Le football, une guerre symbolique
Ça fait belle lurette que le monde du football n’est plus sensible à ces délicatesses. Le football, on le sait, n’est plus un jeu, mais une guerre symbolique qui oppose des tribus, des villes ou des pays entre eux. L’enjeu est la conquête d’une notoriété pour un candidat à la mairie d’une ville, pour une entreprise qui parraine une équipe ou pour les dirigeants d’un pays qui ont à faire oublier une politique économique. Et comme dans toute guerre, tous les coups sont permis. Il faut gagner à tout prix. Seule la victoire capte l’attention et donc importe et à n’importe quel prix. On achète les meilleurs joueurs, pour qu’ils gagnent bien sûr, mais aussi parfois ceux de l’équipe adverse pour qu’ils perdent, sans oublier les arbitres eux-mêmes. De leur côté, les joueurs pour être les meilleurs des meilleurs recourent parfois au coup de pouce du dopage.
Un cercle vraiment vicieux
Seulement,
pour acheter, il faut de l’argent ; car sans argent pas de victoire et
sans victoire pas d’argent. Le cercle est on ne peut plus vicieux.

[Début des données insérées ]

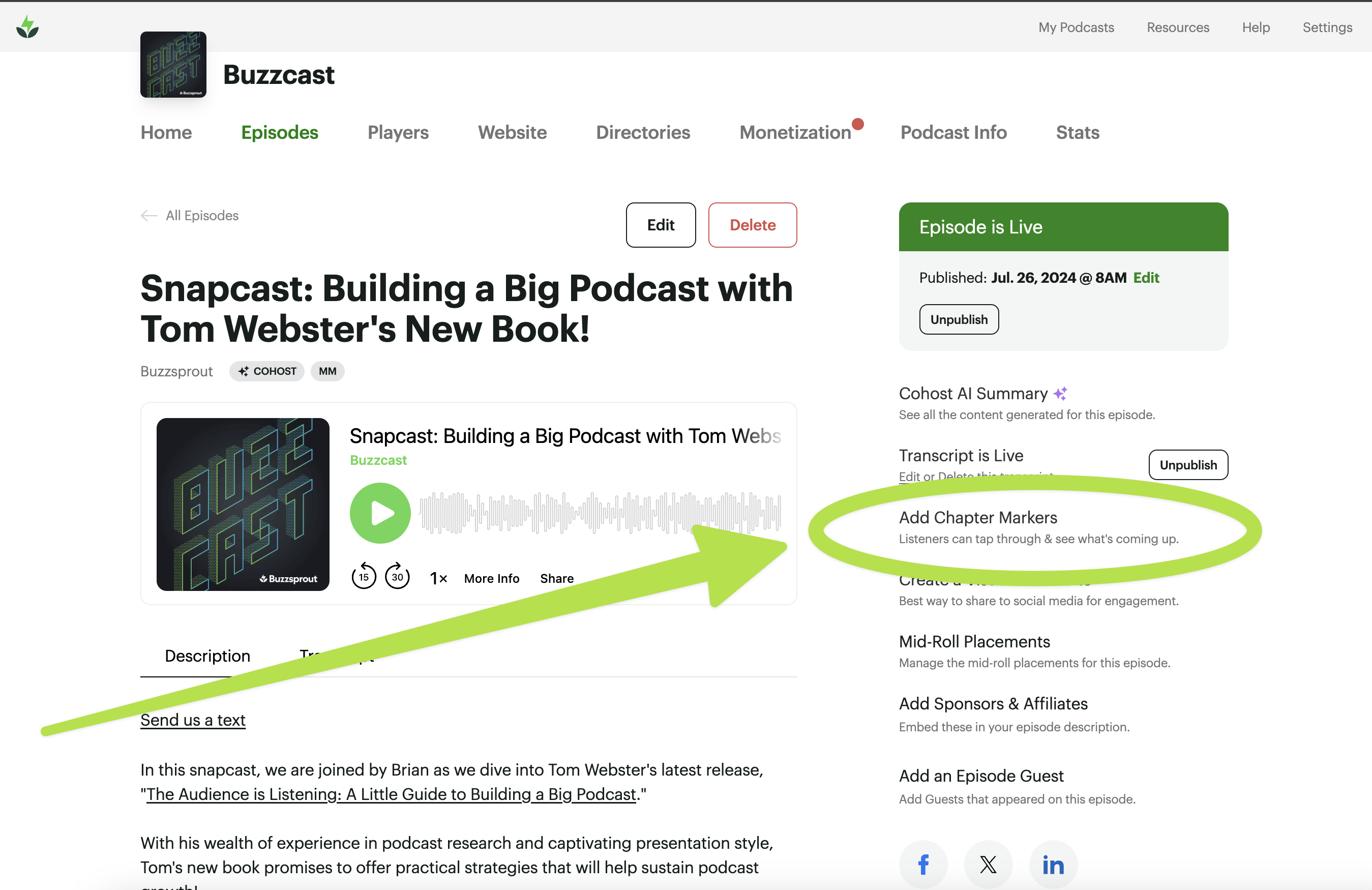Click the Cohost AI sparkle icon
Image resolution: width=1372 pixels, height=890 pixels.
pos(1060,394)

Heureusement la foule au cerveau reptilien est là. Elle seule draine
après elle les mécènes, les annonceurs publicitaires, les chaînes de
télévision et la presse qui courent après l’exposition publique la plus
large et offrent en échange les milliards attendus. Il suffit donc de
galvaniser la foule en stimulant ses réflexes primaires, et en premier
lieu son chauvinisme. Rien n’est plus simple que de lui faire croire à
un enjeu vital qui met en jeu son existence même, l’image
d’elle-même, son terroir, sa tribu, sa nation contre un ennemi
imaginaire qui ose contester sa suprématie naturelle. L’équipe adverse
est donc forcément méprisable et mérite d’être piétinée. « Viola merda
» crachent ainsi les fans du Rapid à la figure de l’équipe de l’Austria quand ils la reçoivent. Où donc est le mal, s’indigneront
sûrement les fans qui ne sont plus à ça près ? Il n’y a pas mort
d’homme ! Sans doute ! Mais quelle peut être l’étape suivante de
l’escalade sinon l’agression physique imbécile et les morts comme ceux
qu’on a dénombrés au stade du Heysel ?
Les deux équipes se sont finalement quittées sur un score nul de 0 à 0. Le match entre les fans des deux tribunes, lui, - peut-on en disconvenir ? - a été encore plus nul, et bien en-dessous de zéro.